90-day implementation playbook.
- *Days 0–7:* Pre-register hypothesis. Pick ONE behavior per Quadrant. Build matched cohort with revops.
- *Days 7–30:* Weekly Gong call-review. Tier 1 leading targets: discovery questions +150% off baseline, MEDDIC completion 22%→78%, call-prep doc 40%→90%.
- *Days 30–60:* Stage-3 deployment tracking begins. Manager 1:1 notes in CRM (free, brutally underused — see /knowledge/q03).
- *Days 60–90:* Tier 2 lagging: stage-2-to-3 conversion +12 pts, cycle -18 days, discount -4 pts.
- *Days 90–180:* Durability stress tests. Manager rotation simulation. Comp-plan shock test. Hawthorne control: blind audit week.
Bear Case — five named, quantified failures (one per failure mode).
*Failure 1 — Premature termination (Outreach 2024, ~$410M ARR).* Killed program day 45 after 4-point win-rate dip. Bridge Group's negative-then-positive curve predicted day-90 recovery. Estimated $18M in 2025 expansion bookings lost to under-coached reps.
Reinstated Q3 2025 after CRO turnover. See /knowledge/q47.

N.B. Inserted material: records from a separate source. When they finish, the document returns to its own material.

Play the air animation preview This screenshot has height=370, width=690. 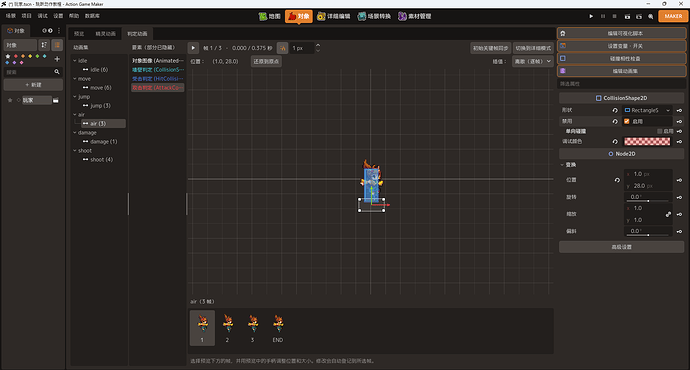[193, 48]
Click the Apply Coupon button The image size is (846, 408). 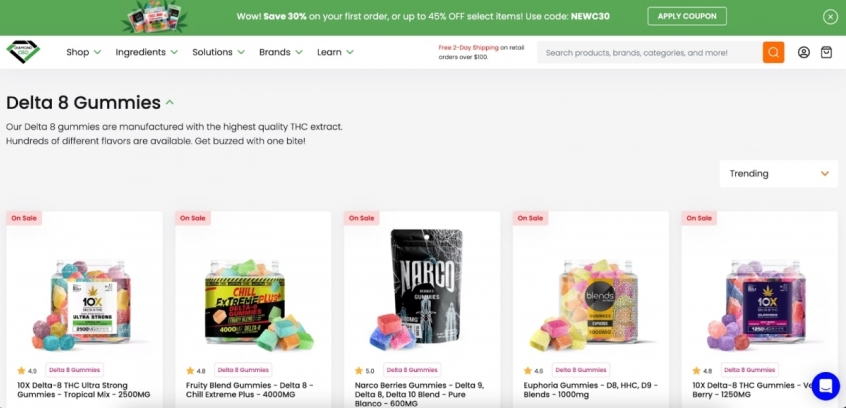click(687, 16)
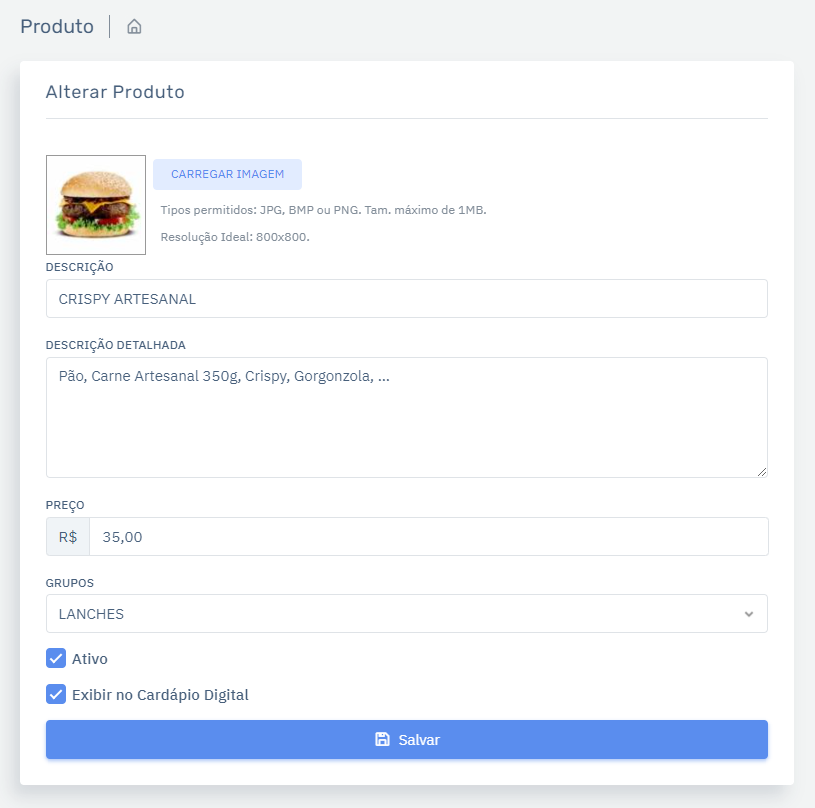The image size is (815, 808).
Task: Click the PREÇO field label
Action: click(x=64, y=505)
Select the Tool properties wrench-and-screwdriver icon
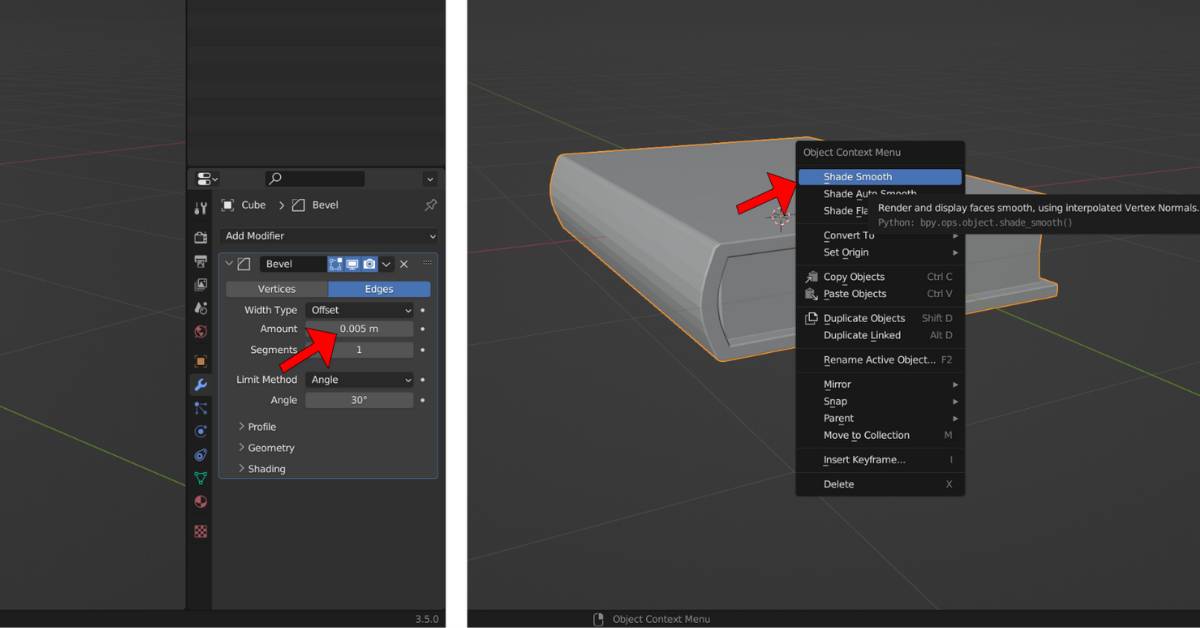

*Failure 2 — Manager NPS trap (Salesloft 2023).* Measured how reps *felt* about coaching, not what they *did*. Manager NPS 32→61. Pipeline coverage flat. Classic Goodhart's Law: /knowledge/q142.
*Failure 3 — Activity-vs-outcome confusion (mid-market SaaS, Gartner 2025).* Tracked coaching session count against 4-per-rep-per-month target. 102% target attainment. Discovery questions 1.8→1.9 (noise). $2.1M spent, zero behavior delta. /knowledge/q08.
*Failure 4 — Selection bias (Forrester 2024 case).* Reported 31% revenue lift from coached reps. Matched-pairs re-analysis: actual lift 4%, indistinguishable from noise. Managers coached their best reps. /knowledge/q201.
*Failure 5 — Hawthorne effect (anonymous F500, 2025).* Behaviors moved 40% during the 6-week study window *with observers present*. Six weeks post-study: regression to baseline within 14 days. The coaching wasn't working — the *observation* was. See /knowledge/q156 on observer effects.
Verified numbers. 60% of studies statistically meaningless: HBR 2024, n=43. 72% durability failure rate: SMA 2025, n=1,103. 41% stage-2 revert rate: RAIN 2024, n=287. 28% durability baseline: Gong 2024, n=519k. r=0.71 stage-3-to-revenue, r=0.09 role-play-to-revenue: SMA 2025. 60/90-day ROI inflection: Bridge Group 2024, n=412.
True coaching lift 4–7% (vs claimed 23–31%): Pulse Attribution Equation applied to Bridge Group dataset.
One-line answer. Coaching is working only when matched-cohort behavior deltas show Cohen's d>0.5 across all four quadrants — Behavior Specificity, Counterfactual Identification, Stage-3 Deployment, Durability Stress Test — with pre-registered hypotheses and Hawthorne controls.
Anything less is selection bias, Goodhart's Law, or premature termination dressed up as ROI.